» **WHAT IS REQUIRED**
Read the lines of the data below and retrieve those with "Expand".

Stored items
☆ ☆ ☆ ☆ ☆ ☆ ☆
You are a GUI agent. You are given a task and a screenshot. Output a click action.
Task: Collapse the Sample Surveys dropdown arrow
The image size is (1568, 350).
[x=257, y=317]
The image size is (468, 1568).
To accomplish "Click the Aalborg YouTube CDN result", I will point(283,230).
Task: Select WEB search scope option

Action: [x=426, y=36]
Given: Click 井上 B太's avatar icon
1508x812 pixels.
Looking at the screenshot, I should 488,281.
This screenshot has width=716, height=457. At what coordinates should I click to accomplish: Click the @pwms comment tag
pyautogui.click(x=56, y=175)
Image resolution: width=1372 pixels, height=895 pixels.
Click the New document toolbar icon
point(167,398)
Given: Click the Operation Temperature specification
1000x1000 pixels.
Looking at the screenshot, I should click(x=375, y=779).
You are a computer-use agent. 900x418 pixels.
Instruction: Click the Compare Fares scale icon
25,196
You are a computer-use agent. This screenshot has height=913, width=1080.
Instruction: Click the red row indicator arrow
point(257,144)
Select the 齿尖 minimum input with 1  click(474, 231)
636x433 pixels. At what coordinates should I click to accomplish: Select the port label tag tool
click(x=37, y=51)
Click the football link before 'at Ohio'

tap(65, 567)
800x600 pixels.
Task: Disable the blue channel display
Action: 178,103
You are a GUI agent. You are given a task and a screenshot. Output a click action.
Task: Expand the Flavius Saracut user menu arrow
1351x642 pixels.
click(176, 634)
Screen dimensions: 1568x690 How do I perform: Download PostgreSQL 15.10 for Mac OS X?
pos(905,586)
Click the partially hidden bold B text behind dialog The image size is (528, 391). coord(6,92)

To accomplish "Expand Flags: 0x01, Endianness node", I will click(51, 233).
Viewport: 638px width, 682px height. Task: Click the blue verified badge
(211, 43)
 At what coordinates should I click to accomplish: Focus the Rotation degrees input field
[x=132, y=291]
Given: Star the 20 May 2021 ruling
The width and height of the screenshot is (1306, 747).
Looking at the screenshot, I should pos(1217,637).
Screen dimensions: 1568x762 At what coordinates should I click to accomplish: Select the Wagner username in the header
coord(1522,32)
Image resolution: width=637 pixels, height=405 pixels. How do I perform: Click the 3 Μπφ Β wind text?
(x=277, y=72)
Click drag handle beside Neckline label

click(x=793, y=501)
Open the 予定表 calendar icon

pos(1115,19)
☆ ☆ ☆ ☆ ☆ ☆ ☆
» **SOLUTION FOR THIS TASK**
Task: Expand the Flavius Saracut user menu arrow
To accomplish "Expand Flags: 0x01, Endianness node", I will click(51, 233).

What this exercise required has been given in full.